Customer: “That’s not the way I heard it; I read on the Internet it was a success! Now, if you don’t mind, I’d really appreciate it if you’d use the coupons. I’m too tight on money to pay full price.”

Me: “Ma’am, I can’t use these coupons here. If you have a lower price to show me on, let’s say, your smartphone, then I’ll be happy to price match it.”

Customer: “I don’t have time for that; just use the coupons!”

Me: “Ma’am, as I said before, I cannot use these. The merger didn’t happen, and we are both still separate companies.”

Customer: “Haven’t you ever heard of ‘good customer service’?”

Me: “Yes, I have, and I’ve also heard about the art of ripping companies off. I’ll say it one last time: you can pay full price for the items, or leave now and use those coupons at [Competitor], since you’re so set on using them.”

(The customer reluctantly paid full price for the items and left the store with her son. The last thing I heard her say to him while walking out was something about not coming back to an establishment that gave her “poor service” as I did. All I have to say is, policy is policy. Take it or leave it.)

Common Sense Has Other Left The Building

, , , , | Right | September 19, 2018

(I work in a small shop near a popular affluent retirement community. We recently got a credit card machine that will read the new chips in credit cards, and has a screen for signatures. Some of our customers are having difficulties with the machine.)

Me: “Please insert the chip in the card reader.”

Customer: *places the card on top of the pin pad*

Me: “Please use the slot underneath the pin pad.”

Customer: *puts the card in properly*

Me: “Please sign on the screen.”

Customer: *signs name, and stares at the buttons at the bottom of the screen, that read ACCEPT, CLEAR, and CANCEL*

Me: “Touch ‘ACCEPT’ at the left, please.”

Customer: “This one?” *reaches for the CANCEL button at the right*

Me: “The one on the left, please. ‘ACCEPT.’”

Customer: “It’s this one?” *again going for the CANCEL button at the right*

Me: *in slight desperation* “Your other left, ma’am.”

Unfiltered Story #121003

, | Unfiltered | September 18, 2018

Manager: “After you finish with this customer, turn off your light.”

(He’s talking about the light that flicks on every register to say they’re ready to ring up stuff.
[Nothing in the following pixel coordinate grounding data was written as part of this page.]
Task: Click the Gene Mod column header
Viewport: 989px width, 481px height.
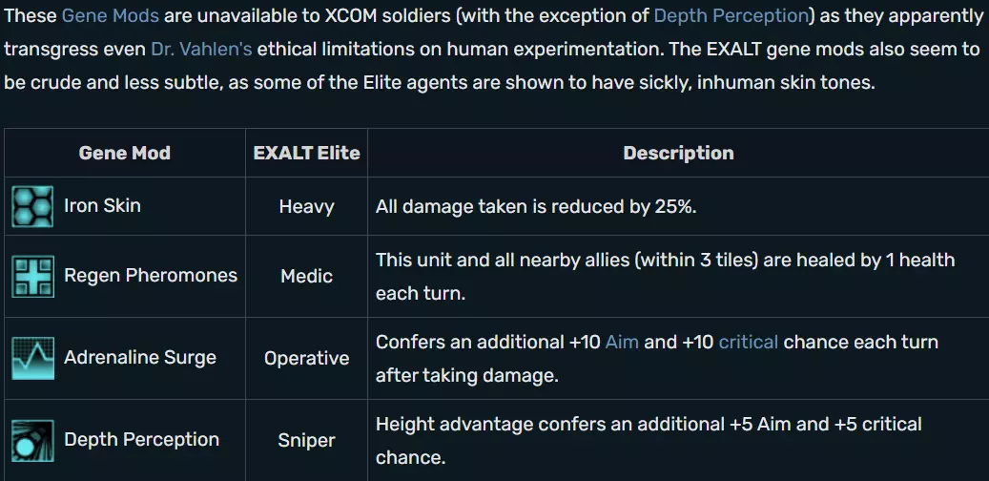Action: [124, 153]
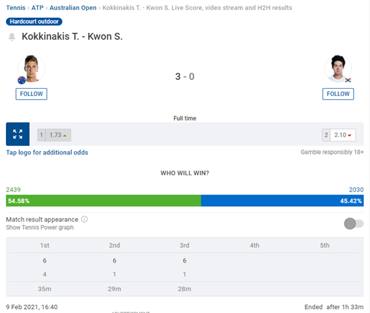Select the home win odds 1.73
This screenshot has width=370, height=313.
coord(54,135)
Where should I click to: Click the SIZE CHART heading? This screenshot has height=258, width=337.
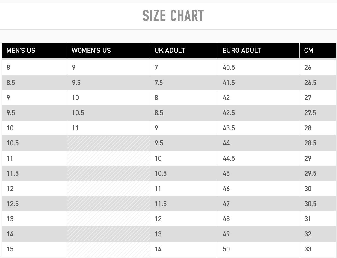[x=173, y=16]
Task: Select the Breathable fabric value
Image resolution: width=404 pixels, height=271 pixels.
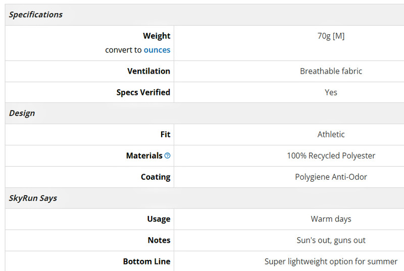Action: (331, 71)
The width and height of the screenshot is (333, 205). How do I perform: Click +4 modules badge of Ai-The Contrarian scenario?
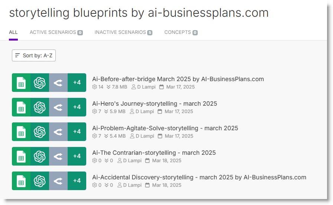(x=77, y=156)
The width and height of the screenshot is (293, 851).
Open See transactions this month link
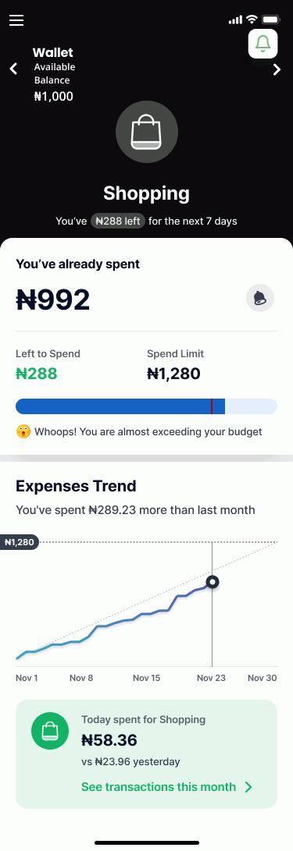pos(159,787)
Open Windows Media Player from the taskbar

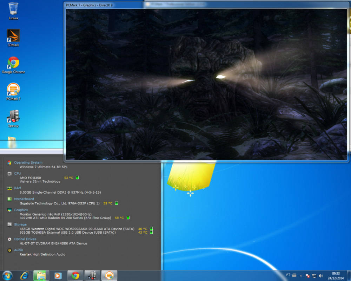tap(58, 275)
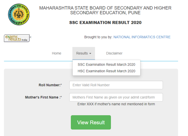Open the Disclaimer navigation item
Screen dimensions: 188x136
pyautogui.click(x=114, y=53)
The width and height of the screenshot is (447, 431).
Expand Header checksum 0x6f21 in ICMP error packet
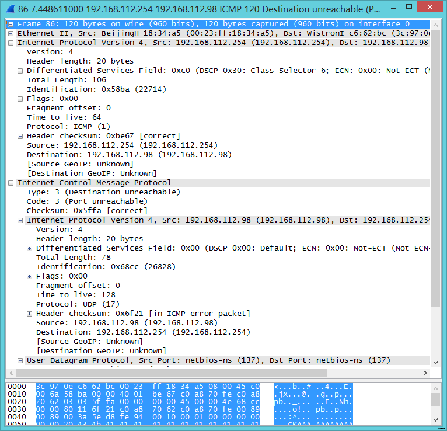30,314
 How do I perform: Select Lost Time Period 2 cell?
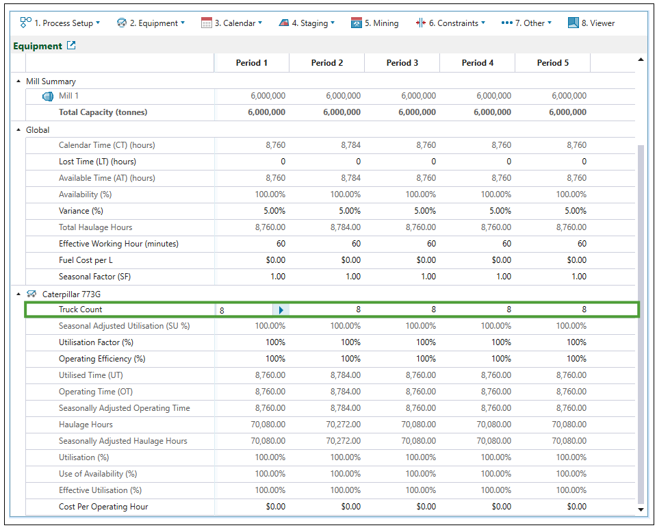click(327, 162)
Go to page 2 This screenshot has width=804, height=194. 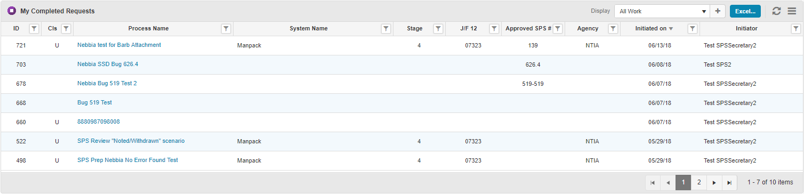(x=699, y=182)
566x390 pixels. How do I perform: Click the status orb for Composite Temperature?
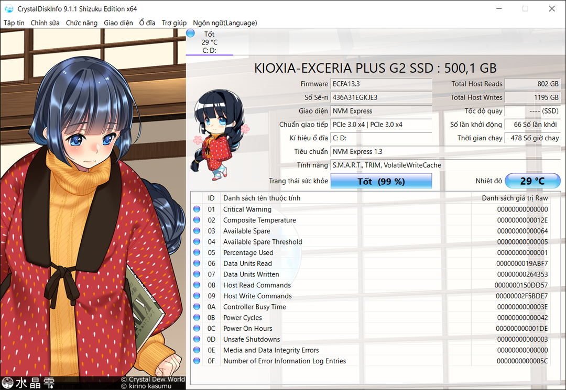tap(197, 220)
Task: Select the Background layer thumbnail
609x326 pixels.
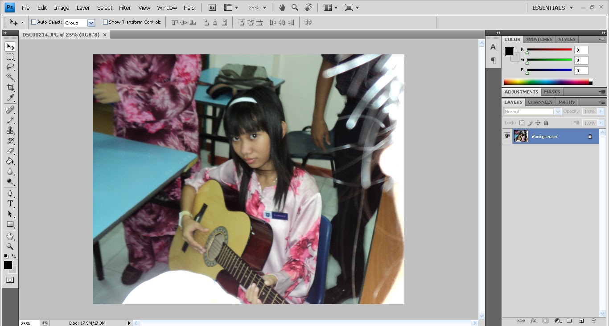Action: (x=522, y=136)
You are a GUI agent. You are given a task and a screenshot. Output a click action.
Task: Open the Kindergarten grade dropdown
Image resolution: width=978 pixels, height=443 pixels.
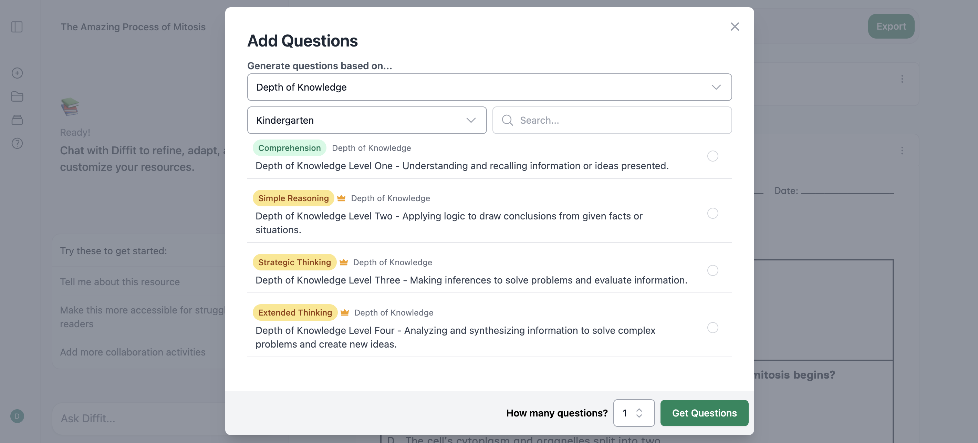click(367, 120)

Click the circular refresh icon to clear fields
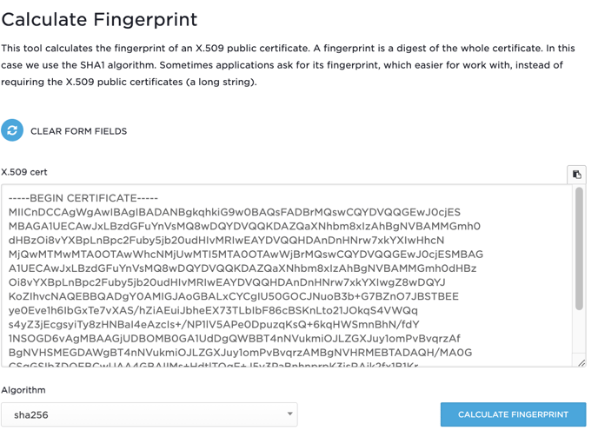[x=12, y=130]
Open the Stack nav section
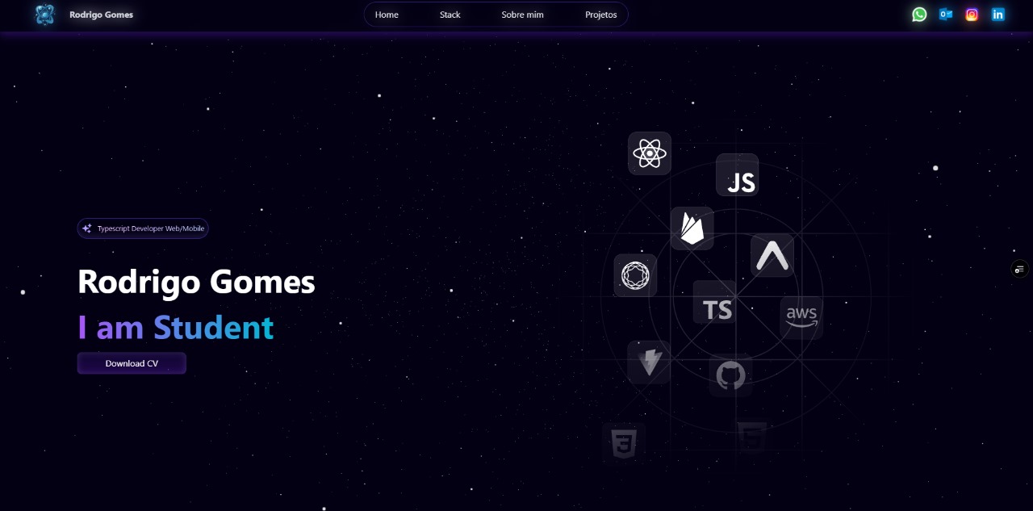1033x511 pixels. point(450,15)
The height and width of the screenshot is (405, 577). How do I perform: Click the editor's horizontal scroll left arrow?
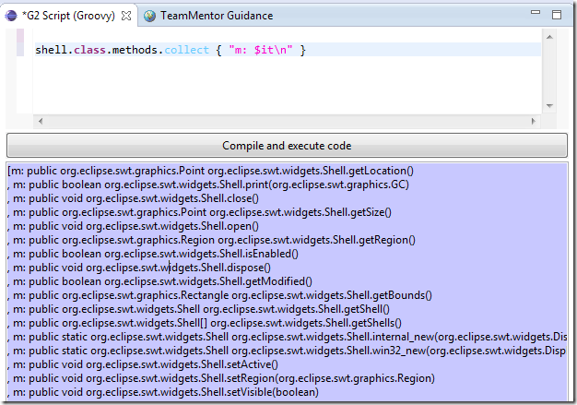tap(41, 121)
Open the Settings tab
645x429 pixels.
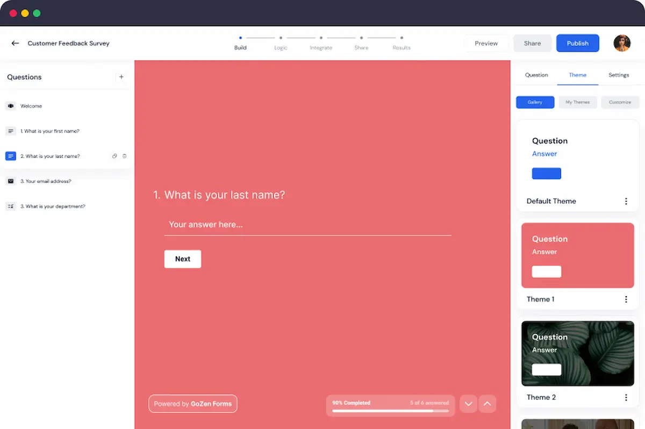pos(619,75)
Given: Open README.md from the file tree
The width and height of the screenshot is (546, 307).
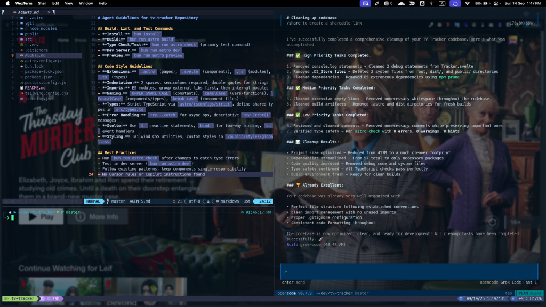Looking at the screenshot, I should point(36,88).
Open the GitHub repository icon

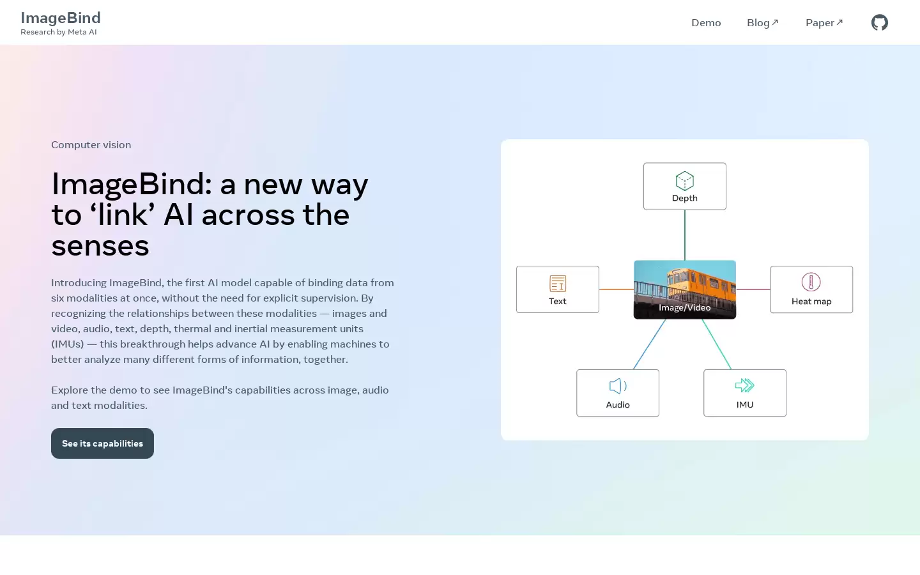point(880,22)
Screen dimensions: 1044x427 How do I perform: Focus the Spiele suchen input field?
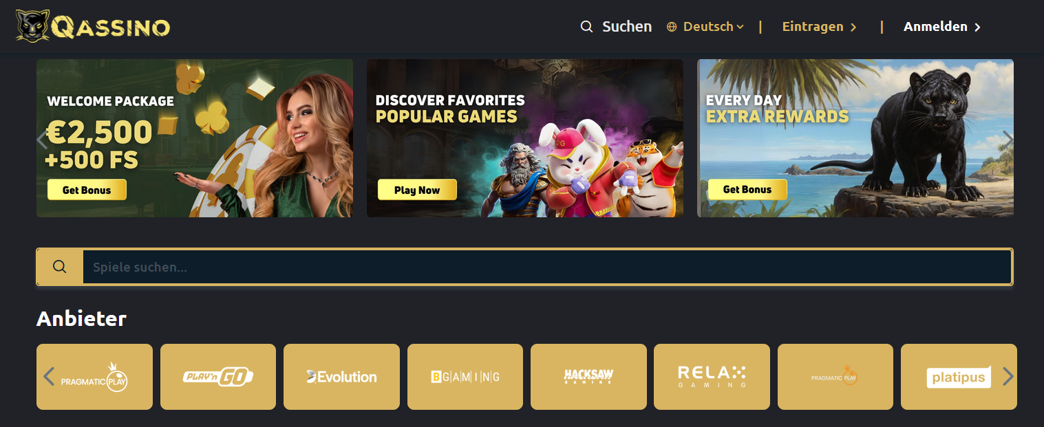coord(547,267)
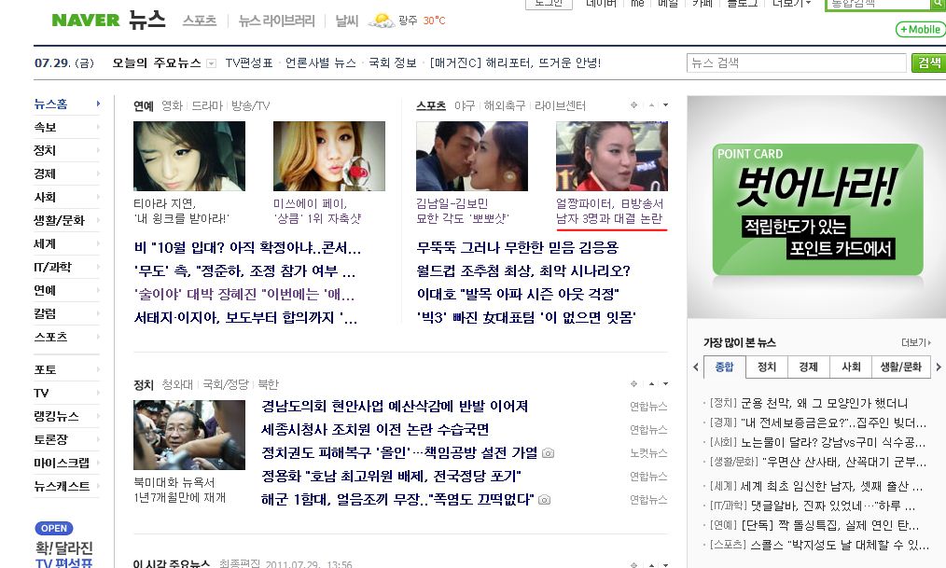946x568 pixels.
Task: Select the 생활/문화 tab in most-viewed news
Action: 899,367
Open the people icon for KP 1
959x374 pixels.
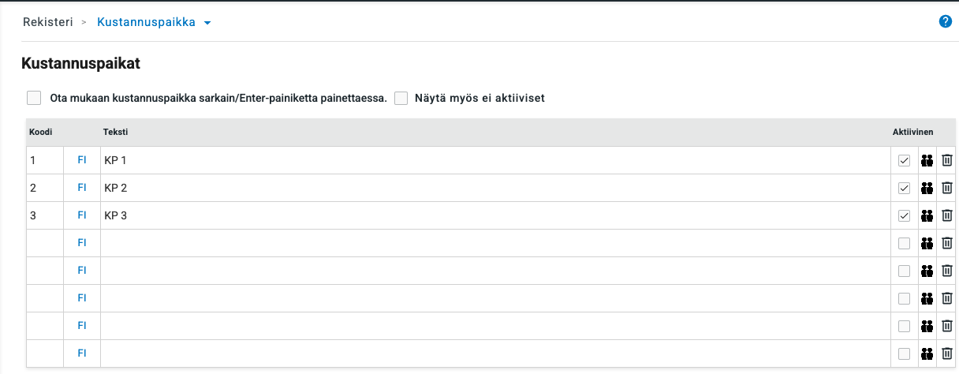coord(927,160)
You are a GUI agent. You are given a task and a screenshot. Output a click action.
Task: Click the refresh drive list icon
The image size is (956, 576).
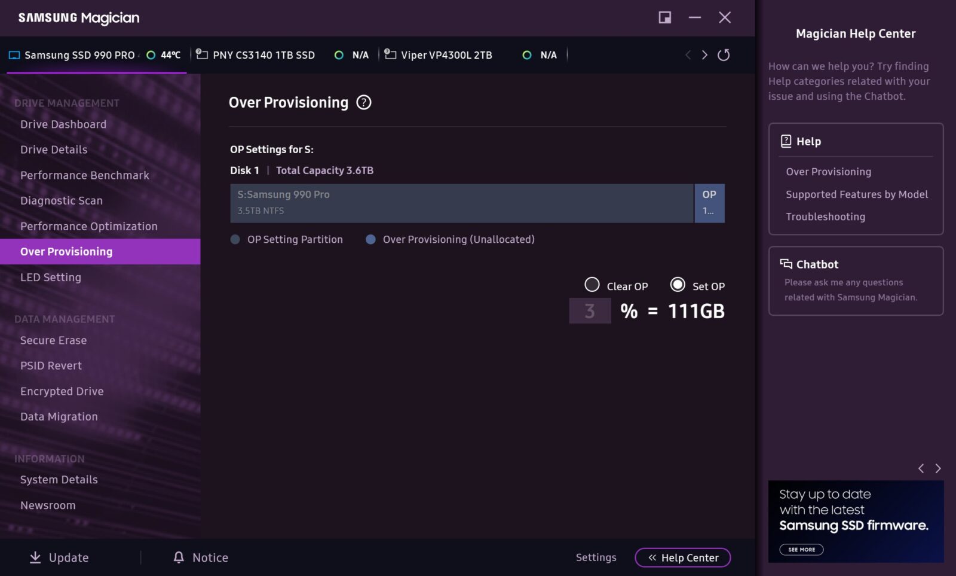pos(723,55)
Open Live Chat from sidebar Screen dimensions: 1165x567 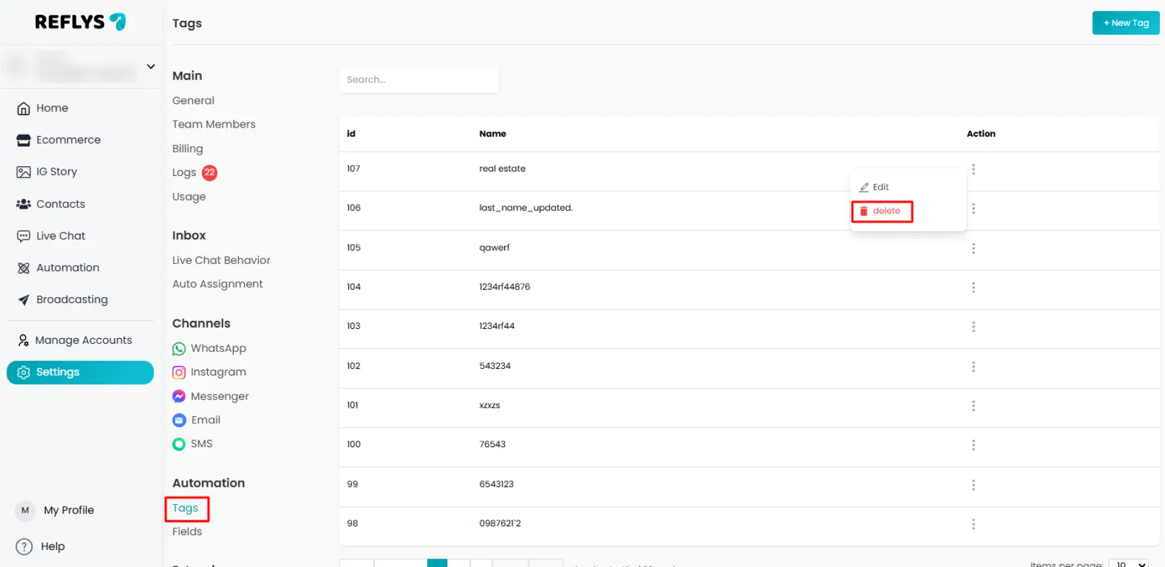tap(60, 236)
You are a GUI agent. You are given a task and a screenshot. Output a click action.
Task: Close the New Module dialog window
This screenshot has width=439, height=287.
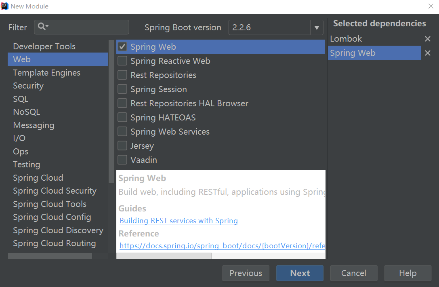[431, 6]
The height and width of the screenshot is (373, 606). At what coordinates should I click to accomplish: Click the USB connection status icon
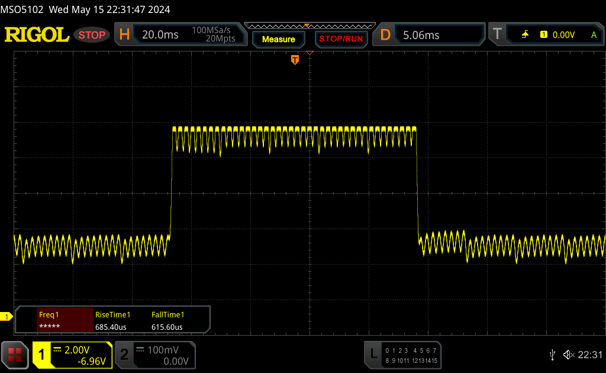point(552,354)
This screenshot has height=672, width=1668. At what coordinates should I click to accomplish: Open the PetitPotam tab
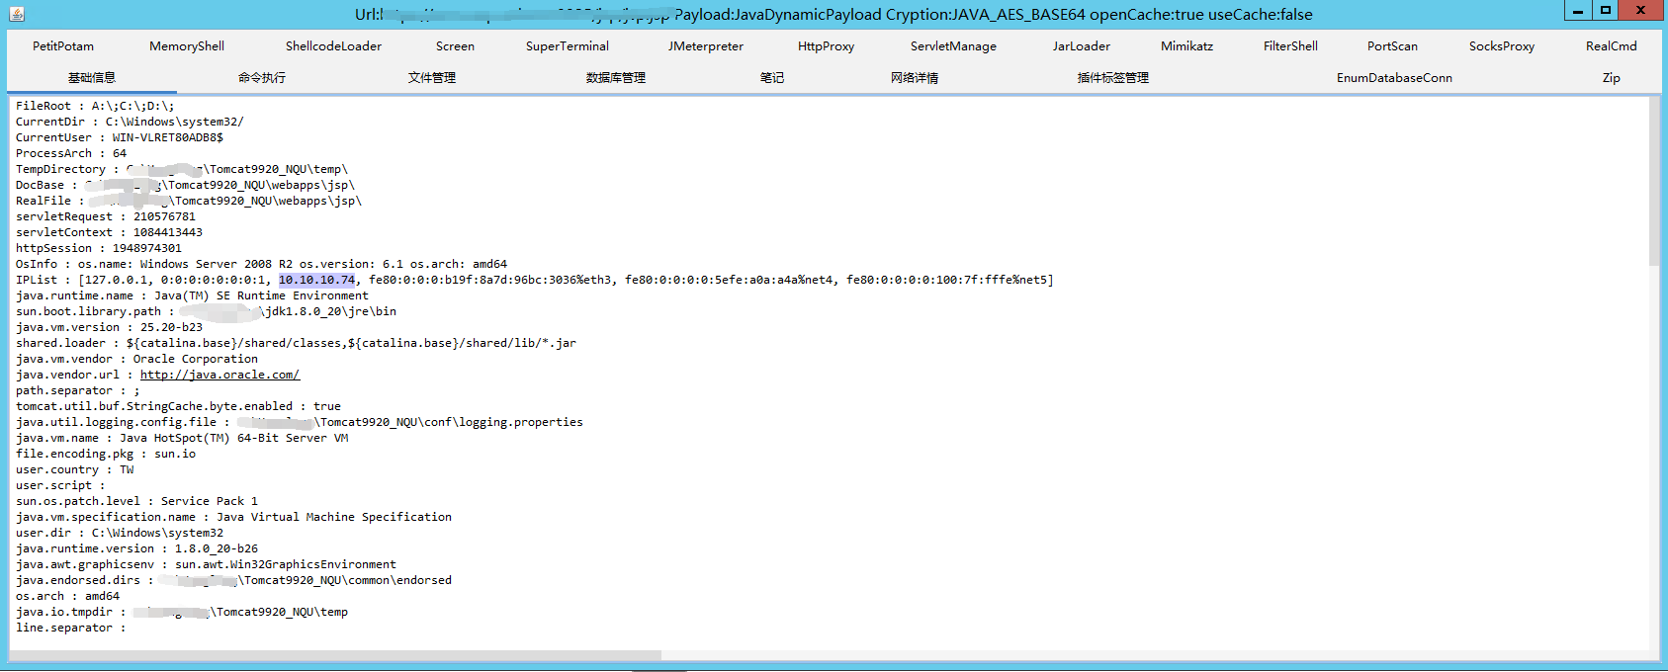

I finish with my customer, but before I could reach up, another customer piles his things on my belt.)

Me: *flicks light off* “I’m sorry, sir, but I have to leave this register.”

(He glares meanly, but leaves without a fuss. Then, my manager sidles up to me.)

Manager: “Never mind, flick your light on again.” *leaves*

(I do so and a lady comes right up and I start ringing her things. I barely have started when the earlier man storms up, pushing her aside.)

Man: “I thought you were off?!”

Me: “Sorry, sir, but the manager–”

Man: “No excuse for you, you’re stupid!”

Me: “Please move, this lady was ahead of you.”

Man: “Stupid!”

Lady: “Just let him go, I’m not in a hurry.”

(I ring him up, and he keeps calling me stupid over and over, and practically rips the receipt out of my hands. He leaves and the lady and I are discussing what a clown he is, until I notice he has left his purchase behind!)

Me: “He left his bag. What an idiot.”

Lady: “Well, isn’t that the silliest thing…”

(She leaves and sure enough, he comes back. I think that he’s going to accuse me of stealing his stuff, but he meekly asks for his bag and runs off!)